• WHAT IS EXPECTED:
All lines from the one with "656x328 pixels." through the last line of the data below should be copied exactly; please add nothing.

##### PROVIDED ENTRIES #####

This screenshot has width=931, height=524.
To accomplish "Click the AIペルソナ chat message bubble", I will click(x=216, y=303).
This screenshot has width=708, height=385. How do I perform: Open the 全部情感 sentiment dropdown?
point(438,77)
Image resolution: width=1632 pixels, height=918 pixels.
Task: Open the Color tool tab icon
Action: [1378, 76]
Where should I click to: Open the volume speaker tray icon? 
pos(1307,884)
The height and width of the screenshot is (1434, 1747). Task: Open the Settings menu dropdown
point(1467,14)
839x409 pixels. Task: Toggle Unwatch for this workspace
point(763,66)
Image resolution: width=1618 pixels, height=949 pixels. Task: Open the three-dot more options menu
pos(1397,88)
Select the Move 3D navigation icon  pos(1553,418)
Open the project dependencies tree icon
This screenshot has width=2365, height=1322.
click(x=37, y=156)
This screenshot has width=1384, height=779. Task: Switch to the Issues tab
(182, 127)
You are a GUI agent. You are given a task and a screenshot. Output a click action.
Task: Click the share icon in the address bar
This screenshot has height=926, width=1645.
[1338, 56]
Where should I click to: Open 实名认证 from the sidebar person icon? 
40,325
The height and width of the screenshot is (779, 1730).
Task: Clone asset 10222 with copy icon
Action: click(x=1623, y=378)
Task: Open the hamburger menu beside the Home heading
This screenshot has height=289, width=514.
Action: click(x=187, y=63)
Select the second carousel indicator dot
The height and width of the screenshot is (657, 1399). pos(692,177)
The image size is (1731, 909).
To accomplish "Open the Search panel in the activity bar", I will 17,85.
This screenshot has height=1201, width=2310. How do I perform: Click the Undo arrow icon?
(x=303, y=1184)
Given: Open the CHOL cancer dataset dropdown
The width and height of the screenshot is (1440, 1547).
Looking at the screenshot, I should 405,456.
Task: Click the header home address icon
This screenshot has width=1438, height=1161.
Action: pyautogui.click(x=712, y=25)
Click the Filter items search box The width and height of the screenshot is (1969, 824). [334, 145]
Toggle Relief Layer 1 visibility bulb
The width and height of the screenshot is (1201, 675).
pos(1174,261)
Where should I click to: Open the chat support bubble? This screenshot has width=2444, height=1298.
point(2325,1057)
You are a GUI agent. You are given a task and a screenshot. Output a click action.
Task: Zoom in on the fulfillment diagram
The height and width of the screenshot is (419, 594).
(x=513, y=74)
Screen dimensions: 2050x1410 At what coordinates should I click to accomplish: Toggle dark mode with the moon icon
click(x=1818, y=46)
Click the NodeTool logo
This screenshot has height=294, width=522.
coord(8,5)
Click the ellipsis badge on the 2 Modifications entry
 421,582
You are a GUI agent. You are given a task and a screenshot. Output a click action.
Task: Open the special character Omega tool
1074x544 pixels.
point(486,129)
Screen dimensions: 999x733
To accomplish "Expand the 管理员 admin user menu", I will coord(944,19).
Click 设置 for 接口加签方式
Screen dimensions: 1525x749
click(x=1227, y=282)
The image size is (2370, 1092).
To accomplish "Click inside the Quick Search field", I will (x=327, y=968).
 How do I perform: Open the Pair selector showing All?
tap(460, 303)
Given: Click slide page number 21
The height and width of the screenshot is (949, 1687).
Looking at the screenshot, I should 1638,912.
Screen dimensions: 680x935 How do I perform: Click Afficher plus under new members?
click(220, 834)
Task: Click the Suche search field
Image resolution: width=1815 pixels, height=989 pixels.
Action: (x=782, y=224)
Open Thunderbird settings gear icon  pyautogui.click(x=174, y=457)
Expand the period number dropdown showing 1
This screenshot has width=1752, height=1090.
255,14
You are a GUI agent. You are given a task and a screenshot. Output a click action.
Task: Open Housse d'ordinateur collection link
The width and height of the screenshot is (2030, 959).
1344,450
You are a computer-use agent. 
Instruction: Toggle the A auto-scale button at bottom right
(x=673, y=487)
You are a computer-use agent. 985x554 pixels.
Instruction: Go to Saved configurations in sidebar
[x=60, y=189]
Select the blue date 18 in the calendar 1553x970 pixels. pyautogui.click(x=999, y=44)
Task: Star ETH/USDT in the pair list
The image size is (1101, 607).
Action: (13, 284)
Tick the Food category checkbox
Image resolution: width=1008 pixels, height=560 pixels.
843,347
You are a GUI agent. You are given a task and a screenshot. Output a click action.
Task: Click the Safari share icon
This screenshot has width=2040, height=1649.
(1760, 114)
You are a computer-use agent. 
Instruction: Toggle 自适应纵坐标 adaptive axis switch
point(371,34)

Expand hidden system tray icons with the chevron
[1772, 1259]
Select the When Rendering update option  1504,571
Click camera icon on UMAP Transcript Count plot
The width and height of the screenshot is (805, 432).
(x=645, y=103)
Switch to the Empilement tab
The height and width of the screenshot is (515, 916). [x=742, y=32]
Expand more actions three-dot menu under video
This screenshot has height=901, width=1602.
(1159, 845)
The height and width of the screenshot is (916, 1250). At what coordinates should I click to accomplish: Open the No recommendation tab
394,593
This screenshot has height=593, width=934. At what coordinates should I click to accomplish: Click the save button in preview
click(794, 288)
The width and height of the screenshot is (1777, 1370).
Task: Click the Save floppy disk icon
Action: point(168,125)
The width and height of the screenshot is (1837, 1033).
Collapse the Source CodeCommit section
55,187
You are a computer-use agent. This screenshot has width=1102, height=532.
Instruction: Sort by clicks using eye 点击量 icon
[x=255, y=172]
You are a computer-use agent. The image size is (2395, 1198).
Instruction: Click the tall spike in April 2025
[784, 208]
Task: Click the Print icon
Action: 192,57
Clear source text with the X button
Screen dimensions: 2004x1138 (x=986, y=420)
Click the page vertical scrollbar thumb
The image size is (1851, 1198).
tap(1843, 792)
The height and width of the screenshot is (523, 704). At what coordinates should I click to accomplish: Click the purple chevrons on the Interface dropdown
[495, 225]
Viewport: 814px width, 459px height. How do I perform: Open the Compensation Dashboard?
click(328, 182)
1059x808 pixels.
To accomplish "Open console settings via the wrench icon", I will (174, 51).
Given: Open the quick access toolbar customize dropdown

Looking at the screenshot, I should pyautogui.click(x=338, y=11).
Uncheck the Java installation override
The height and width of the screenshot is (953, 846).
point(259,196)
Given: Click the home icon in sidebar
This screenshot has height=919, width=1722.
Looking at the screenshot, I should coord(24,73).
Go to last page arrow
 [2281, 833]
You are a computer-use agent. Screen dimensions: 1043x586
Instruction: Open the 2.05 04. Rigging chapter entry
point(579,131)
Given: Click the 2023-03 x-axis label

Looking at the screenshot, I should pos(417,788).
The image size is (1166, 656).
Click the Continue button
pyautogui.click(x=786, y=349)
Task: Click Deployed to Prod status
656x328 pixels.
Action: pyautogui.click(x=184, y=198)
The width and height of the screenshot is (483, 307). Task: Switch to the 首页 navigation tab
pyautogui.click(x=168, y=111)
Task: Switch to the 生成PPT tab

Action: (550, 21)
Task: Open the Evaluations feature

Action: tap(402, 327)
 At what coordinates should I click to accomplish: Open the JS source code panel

#####

• EXERCISE OUTPUT:
656x328 pixels.
Action: pyautogui.click(x=184, y=198)
The width and height of the screenshot is (483, 307). Task: Switch to the 首页 navigation tab
pyautogui.click(x=168, y=111)
Task: Switch to the 生成PPT tab

Action: (550, 21)
Task: Open the Evaluations feature

Action: tap(402, 327)
 At what coordinates should I click to accomplish: Open the JS source code panel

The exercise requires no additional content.